Reptiles are a group of animals that include snakes, lizards, crocodiles, turtles and tuatara. They are cold-blooded, egg laying vertebrates with scales or scutes rather than fur or feathers. The study of reptiles is known as herpetology which also includes the study of amphibians such as frogs and newts.
Reptiles are an ancient group of vertebrate animals and we have a fossil record of reptiles stretching back to over 300 million years ago. Various reptiles are found on every continent on Earth apart from Antarctica.
The overall global status of reptiles is unhealthy and numbers for many species are in decline. The main causes of their decline are habitat loss, invasive species, pollution and climate change.

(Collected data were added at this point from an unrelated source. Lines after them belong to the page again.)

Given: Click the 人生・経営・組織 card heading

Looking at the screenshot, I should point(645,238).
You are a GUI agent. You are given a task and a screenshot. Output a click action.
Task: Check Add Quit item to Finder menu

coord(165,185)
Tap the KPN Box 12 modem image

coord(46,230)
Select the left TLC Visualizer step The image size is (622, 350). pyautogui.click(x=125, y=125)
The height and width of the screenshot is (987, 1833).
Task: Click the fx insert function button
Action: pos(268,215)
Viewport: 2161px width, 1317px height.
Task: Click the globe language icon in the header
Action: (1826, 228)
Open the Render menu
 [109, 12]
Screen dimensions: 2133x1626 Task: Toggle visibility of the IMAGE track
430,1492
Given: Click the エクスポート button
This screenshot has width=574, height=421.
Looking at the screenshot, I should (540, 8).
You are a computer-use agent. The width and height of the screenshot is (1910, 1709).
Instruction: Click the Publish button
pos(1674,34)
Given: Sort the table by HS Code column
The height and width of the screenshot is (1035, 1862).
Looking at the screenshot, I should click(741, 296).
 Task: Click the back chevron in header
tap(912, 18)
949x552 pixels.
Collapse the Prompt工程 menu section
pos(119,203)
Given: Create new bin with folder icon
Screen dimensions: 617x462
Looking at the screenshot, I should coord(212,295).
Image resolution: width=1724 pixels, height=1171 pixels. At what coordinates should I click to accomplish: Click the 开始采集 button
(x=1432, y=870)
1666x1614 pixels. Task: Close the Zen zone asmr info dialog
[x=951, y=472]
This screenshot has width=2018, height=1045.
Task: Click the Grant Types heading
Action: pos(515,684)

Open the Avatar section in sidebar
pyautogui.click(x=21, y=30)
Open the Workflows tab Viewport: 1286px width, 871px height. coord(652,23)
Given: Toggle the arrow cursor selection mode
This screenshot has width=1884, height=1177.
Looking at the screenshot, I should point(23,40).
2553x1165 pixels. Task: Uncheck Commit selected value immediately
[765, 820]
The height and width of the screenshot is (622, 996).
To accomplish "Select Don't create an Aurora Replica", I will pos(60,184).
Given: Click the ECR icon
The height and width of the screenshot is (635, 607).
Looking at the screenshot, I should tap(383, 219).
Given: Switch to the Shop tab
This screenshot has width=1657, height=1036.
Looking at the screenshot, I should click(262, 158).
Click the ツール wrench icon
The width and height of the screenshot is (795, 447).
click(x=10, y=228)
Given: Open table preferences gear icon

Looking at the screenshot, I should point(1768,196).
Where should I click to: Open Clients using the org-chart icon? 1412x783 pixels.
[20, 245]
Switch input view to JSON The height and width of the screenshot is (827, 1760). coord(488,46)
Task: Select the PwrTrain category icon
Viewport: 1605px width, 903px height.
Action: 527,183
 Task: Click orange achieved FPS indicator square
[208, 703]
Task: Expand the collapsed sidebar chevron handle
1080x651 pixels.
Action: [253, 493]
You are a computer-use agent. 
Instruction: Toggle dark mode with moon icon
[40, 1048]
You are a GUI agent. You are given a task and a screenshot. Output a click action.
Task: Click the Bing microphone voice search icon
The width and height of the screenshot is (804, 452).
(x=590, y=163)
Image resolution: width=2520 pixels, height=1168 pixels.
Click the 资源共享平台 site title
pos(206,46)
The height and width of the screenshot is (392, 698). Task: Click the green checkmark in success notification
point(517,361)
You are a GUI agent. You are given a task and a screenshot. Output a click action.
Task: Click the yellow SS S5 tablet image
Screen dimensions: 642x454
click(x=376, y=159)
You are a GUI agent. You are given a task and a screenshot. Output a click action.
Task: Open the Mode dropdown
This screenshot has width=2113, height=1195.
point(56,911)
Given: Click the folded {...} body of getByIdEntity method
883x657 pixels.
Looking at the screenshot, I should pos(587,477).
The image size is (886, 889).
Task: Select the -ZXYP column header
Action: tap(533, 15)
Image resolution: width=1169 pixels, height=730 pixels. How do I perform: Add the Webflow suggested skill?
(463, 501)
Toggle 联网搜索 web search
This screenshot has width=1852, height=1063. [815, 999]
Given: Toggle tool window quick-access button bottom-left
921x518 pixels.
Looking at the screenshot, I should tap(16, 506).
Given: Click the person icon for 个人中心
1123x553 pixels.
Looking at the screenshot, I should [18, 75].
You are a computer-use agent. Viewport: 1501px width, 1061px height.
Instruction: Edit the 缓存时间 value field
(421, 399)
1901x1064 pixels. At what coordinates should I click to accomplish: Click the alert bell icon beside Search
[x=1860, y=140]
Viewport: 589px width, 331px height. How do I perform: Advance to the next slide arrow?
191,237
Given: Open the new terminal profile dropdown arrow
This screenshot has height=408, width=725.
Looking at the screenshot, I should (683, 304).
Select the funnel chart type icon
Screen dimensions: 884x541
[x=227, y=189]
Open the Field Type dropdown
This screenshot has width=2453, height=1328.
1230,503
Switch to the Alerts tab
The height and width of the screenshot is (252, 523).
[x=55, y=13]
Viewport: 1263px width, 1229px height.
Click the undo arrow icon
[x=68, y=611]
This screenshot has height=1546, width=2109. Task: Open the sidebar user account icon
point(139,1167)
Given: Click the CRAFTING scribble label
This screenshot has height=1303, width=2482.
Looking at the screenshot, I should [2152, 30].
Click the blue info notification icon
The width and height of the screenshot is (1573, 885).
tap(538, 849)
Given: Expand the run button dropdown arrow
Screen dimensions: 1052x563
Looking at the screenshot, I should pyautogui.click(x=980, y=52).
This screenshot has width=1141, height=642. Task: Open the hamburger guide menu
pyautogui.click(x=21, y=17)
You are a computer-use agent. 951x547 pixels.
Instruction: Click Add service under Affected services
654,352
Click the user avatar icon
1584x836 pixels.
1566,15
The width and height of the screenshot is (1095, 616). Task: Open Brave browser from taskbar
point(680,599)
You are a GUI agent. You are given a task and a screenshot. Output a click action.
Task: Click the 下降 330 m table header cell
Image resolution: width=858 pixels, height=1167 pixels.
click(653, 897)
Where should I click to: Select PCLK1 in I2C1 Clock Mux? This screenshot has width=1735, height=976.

Lizards are a group of scaly reptiles and are the most diverse group of all reptiles. They usually have four legs, long bodies, tails, eyelids and external ears. Well-known lizards include geckos, iguanas, skinks and chameleons.
Turtles are an ancient group of reptiles who have unique shells that protect their bodies. This group includes sea turtles, freshwater turtles and the land-based tortoises. Being reptiles, all turtles lay eggs on land and breathe air.
The crocodiles are stealthy predators and insight fear around the world. They live a semi-aquatic lifestyle and hunt in water, sitting and waiting to ambush their prey. Crocodiles are solidly built animals with short limbs and large, flattened mouths.
Snakes are limbless, elongated reptiles that have evolved from lizards. They are all carnivorous animals and many species produce venom that helps to kill their prey. Of the 3,500 species of snakes around the world, around 600 are venomous.
The tuatara (Sphendon punctatus) is the sole surviving species from an ancient lineage of animals. The tuatara is found only in New Zealand.